In your next phase of life . . . What activities will you keep? What activities will you evolve and do differently? What activities will you let go of? What new activities will you learn? And to start . . . What will you commit to doing in the next week to evolve into the new you? What will you commit to doing in the next month? What will you commit to doing within six months? In a year, what will be the first fruits to appear as a result of your commitments?
To go from strength to strength requires learning a new set of life skills. We need to adopt a new formula, which I have laid out in detail in this book, chapter by chapter. But of course you are unlikely to memorize the last sixty thousand words. So let me summarize the whole book in seven—a formula that encapsulates all the lessons I have learned and now strive to live: Use things. Love people. Worship the divine.
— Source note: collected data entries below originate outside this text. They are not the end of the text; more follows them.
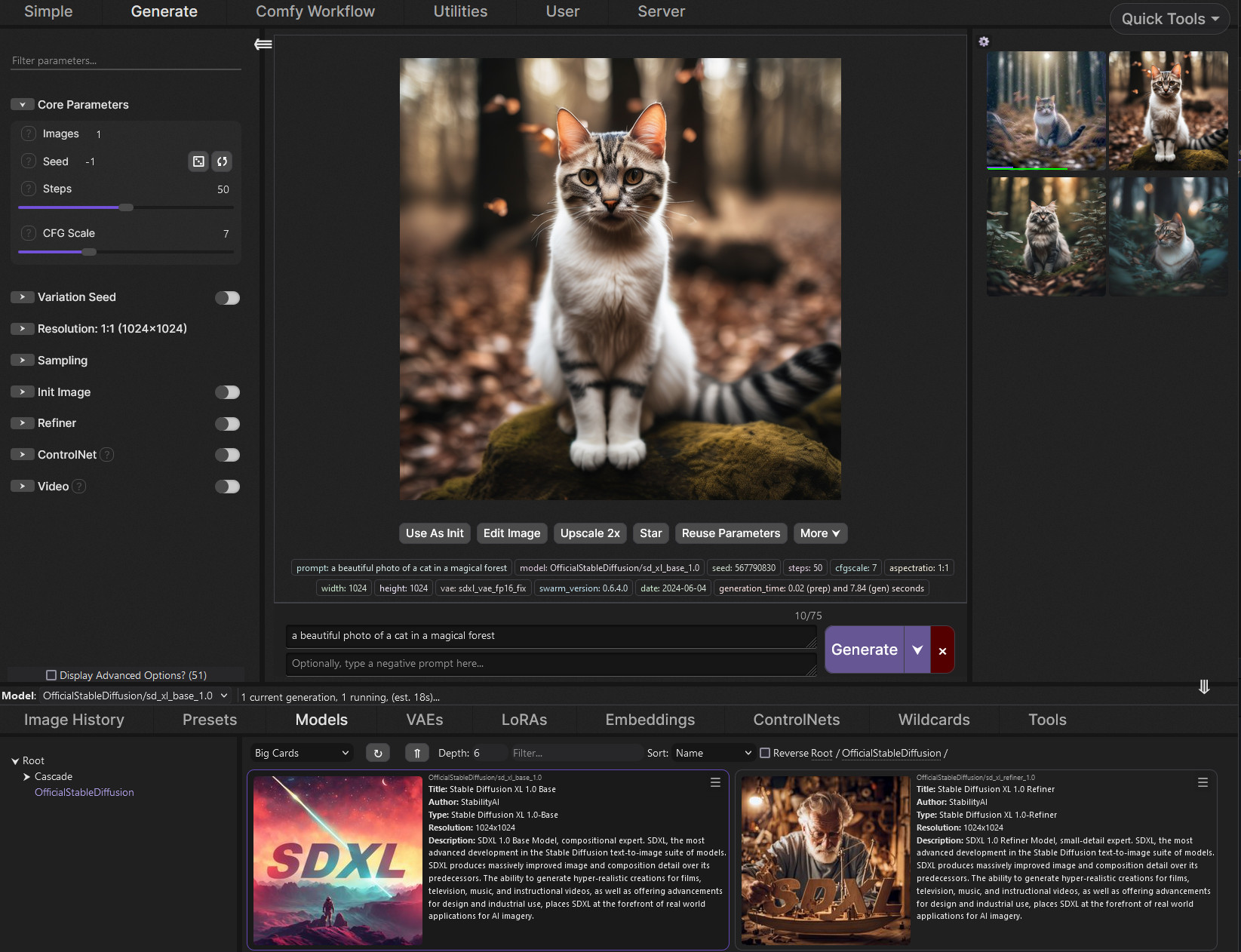Click the collapse sidebar arrow above the image
Screen dimensions: 1241x952
click(263, 44)
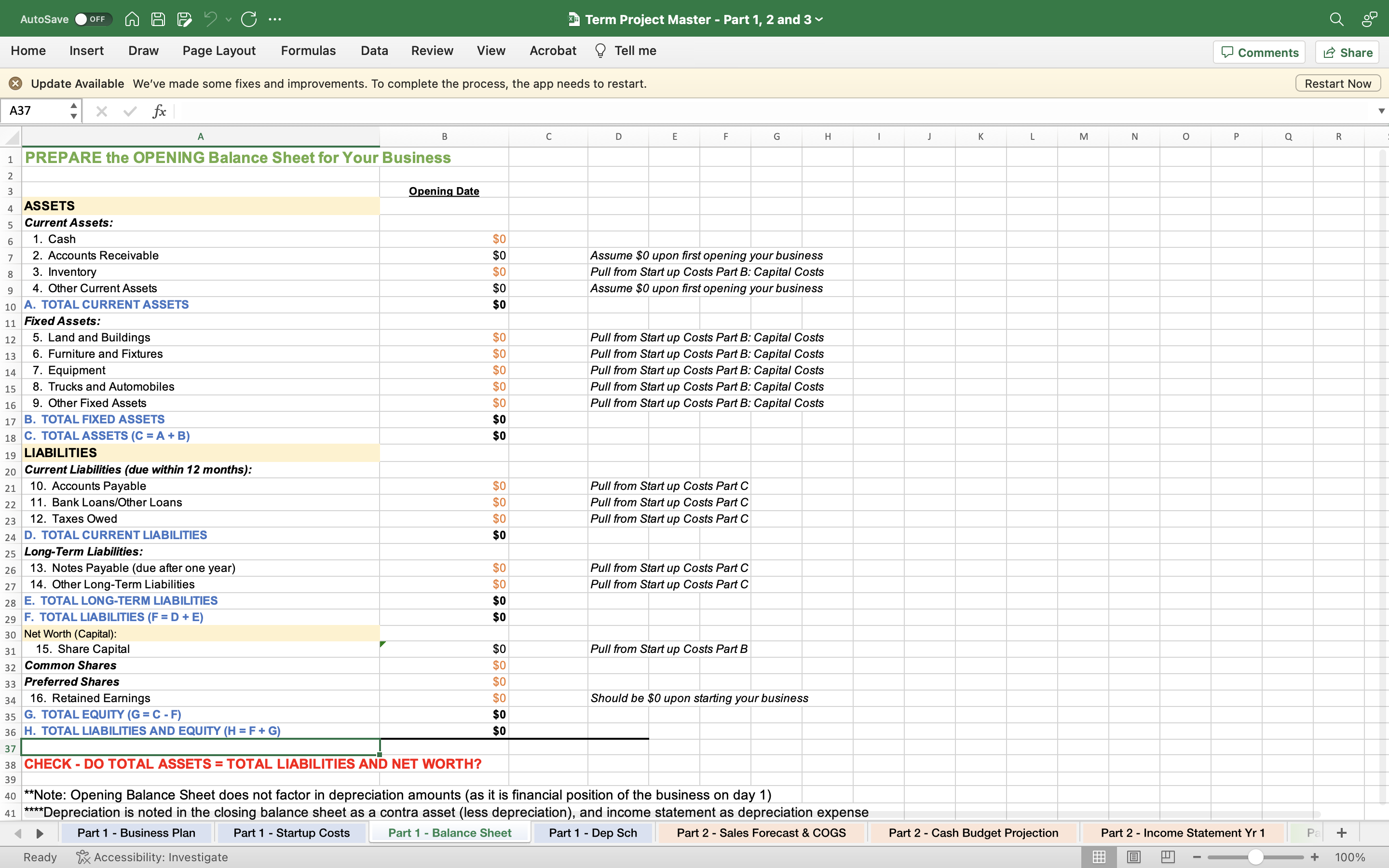
Task: Click the Restart Now button
Action: click(x=1337, y=83)
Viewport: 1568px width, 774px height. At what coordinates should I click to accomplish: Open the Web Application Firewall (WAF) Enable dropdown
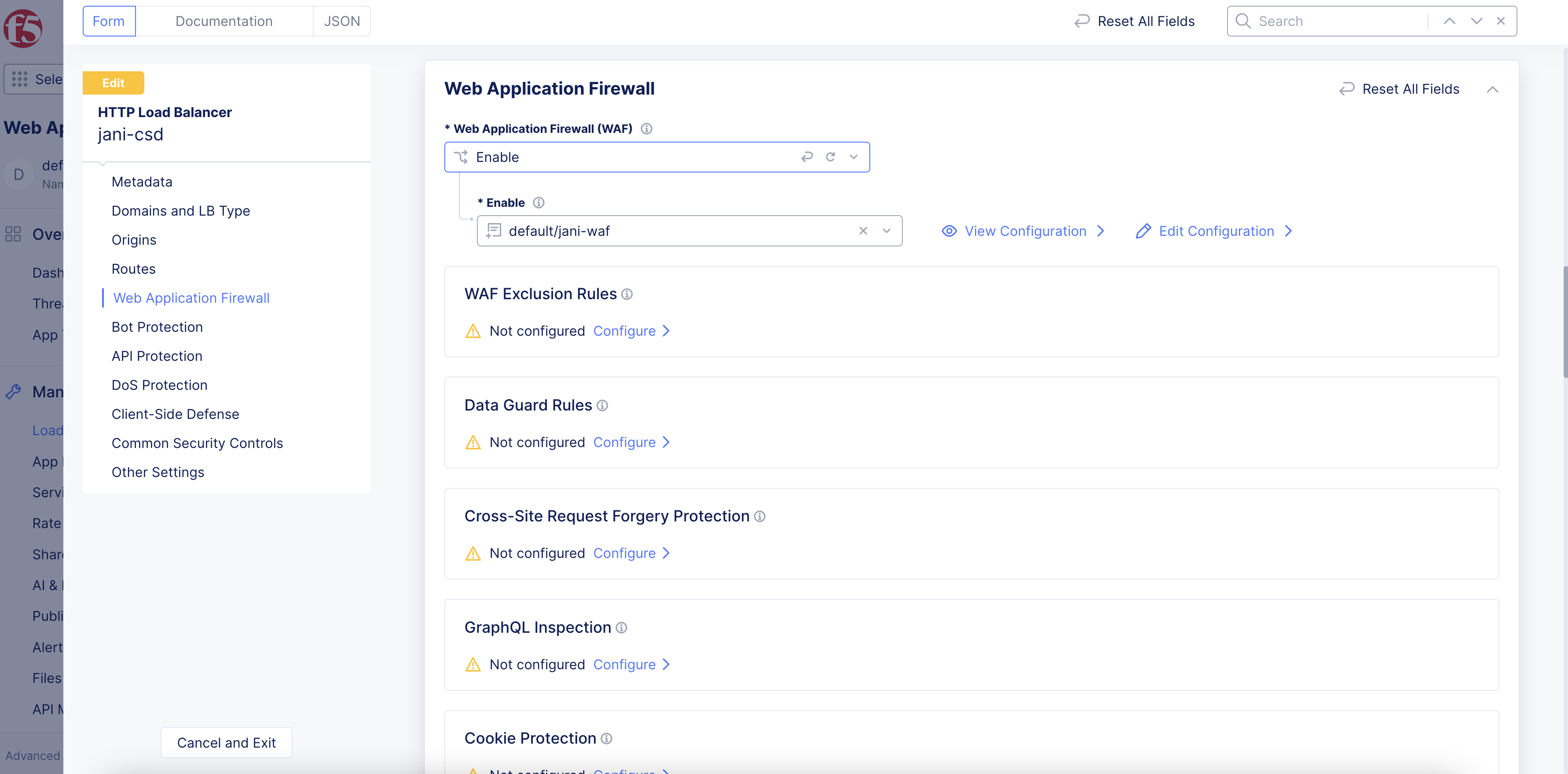pyautogui.click(x=854, y=157)
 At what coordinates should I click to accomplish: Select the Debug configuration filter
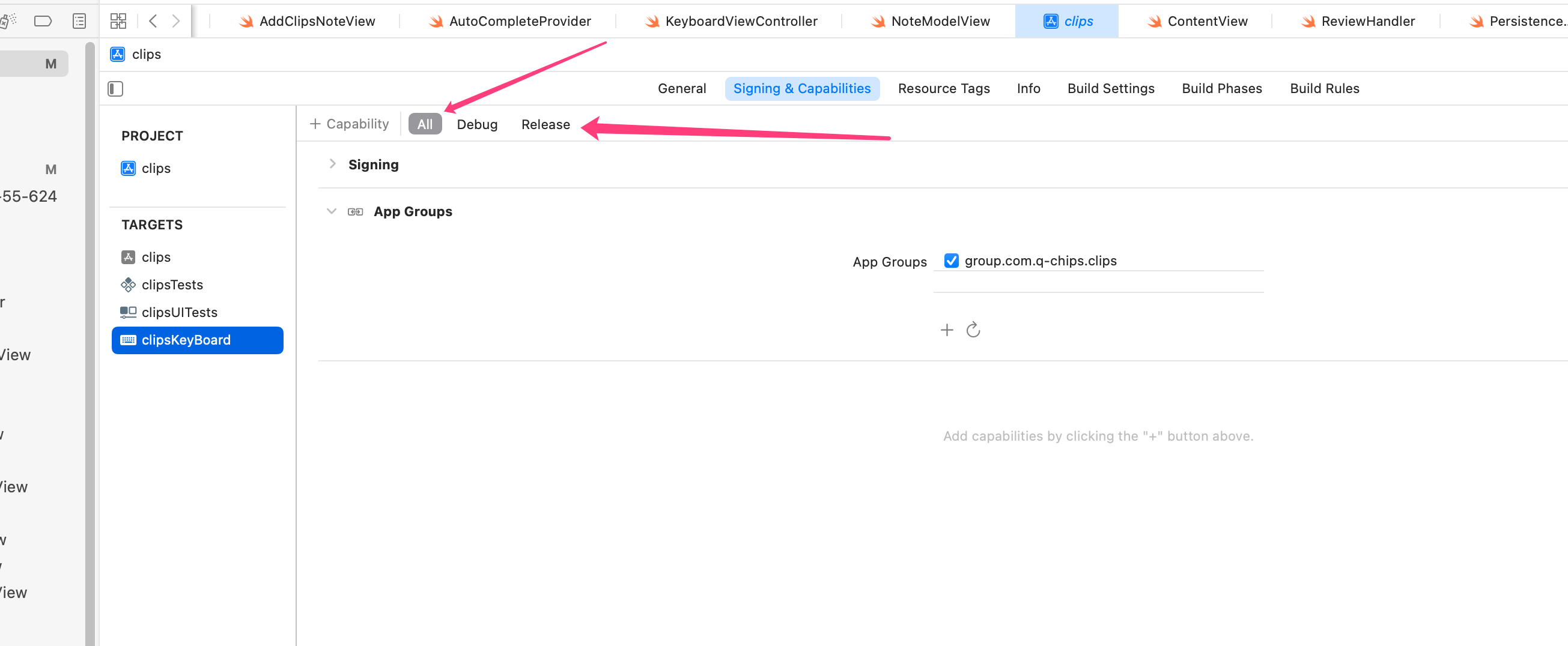(x=476, y=124)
The problem is not the noun things, but the verb to love. Things are to use, not to love. If you remember only one lesson from this book, it should be that love is at the epicenter of our happiness. Around the year 400, the great Saint Augustine summarized this lesson as the secret to a good life: “Love and do what you will.”[1] But love is reserved for people, not things; to misplace your love is to invite frustration and futility—to get on the hedonic treadmill and set it to ultra-fast.
Take love up one level and we have worship. The writer David Foster Wallace once said, astutely, “There is no such thing as not worshipping. Everybody worships. The only choice we get is what to worship.”[2] If you love things, you will strive to objectify yourself in terms of money, power, pleasure, and prestige—idols all. You will worship yourself—or, at least, a two-dimensional cutout of yourself.